Exercise aim
Gather each line of the entries below that includes "computer".

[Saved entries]
────────────────────────────────────────

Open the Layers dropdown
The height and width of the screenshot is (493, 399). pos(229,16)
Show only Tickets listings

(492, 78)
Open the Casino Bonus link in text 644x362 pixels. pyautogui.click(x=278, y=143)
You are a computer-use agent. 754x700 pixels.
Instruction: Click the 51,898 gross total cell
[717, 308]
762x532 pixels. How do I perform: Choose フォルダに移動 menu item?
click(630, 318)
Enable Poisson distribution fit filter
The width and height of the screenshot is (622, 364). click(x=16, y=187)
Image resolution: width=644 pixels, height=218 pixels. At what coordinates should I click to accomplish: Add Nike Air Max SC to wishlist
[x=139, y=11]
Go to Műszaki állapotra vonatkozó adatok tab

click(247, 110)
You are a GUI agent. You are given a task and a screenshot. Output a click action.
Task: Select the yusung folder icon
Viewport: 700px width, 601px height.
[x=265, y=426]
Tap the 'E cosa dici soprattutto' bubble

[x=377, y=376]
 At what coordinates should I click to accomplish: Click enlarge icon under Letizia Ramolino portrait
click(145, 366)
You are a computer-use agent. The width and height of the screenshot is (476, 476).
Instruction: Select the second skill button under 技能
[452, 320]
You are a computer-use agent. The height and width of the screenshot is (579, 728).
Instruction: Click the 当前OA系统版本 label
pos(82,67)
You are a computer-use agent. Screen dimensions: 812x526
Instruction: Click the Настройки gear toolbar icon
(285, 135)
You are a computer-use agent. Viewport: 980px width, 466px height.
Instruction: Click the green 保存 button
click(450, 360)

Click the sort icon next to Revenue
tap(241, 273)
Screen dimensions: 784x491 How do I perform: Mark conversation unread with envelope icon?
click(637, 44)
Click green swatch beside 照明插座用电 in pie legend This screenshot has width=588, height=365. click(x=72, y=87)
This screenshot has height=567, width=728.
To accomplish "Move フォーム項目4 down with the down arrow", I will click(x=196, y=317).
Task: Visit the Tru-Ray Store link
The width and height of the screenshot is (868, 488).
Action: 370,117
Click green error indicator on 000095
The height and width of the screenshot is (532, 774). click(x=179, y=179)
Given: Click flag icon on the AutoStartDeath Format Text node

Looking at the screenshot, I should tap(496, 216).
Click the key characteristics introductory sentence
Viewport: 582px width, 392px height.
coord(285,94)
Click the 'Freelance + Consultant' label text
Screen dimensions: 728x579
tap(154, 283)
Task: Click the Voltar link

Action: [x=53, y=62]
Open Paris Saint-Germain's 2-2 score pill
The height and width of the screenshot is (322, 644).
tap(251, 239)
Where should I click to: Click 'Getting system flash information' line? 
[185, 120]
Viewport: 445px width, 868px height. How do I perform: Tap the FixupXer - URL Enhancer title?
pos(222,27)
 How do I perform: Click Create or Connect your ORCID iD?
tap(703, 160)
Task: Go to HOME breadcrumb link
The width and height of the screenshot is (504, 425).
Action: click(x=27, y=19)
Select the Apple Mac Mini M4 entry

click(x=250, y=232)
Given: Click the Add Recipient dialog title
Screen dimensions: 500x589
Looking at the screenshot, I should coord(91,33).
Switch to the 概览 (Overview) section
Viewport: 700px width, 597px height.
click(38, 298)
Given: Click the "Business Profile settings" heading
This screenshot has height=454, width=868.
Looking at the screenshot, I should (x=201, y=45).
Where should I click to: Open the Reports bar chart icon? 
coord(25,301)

────────────────────────────────────────

Task solution
You are a computer-use agent. 754x700 pixels.
You are a computer-use agent. The width and height of the screenshot is (476, 476).
You are a computer-use agent. The height and width of the screenshot is (579, 728).
You are a computer-use agent. Screen dimensions: 812x526
You are a computer-use agent. Viewport: 980px width, 466px height.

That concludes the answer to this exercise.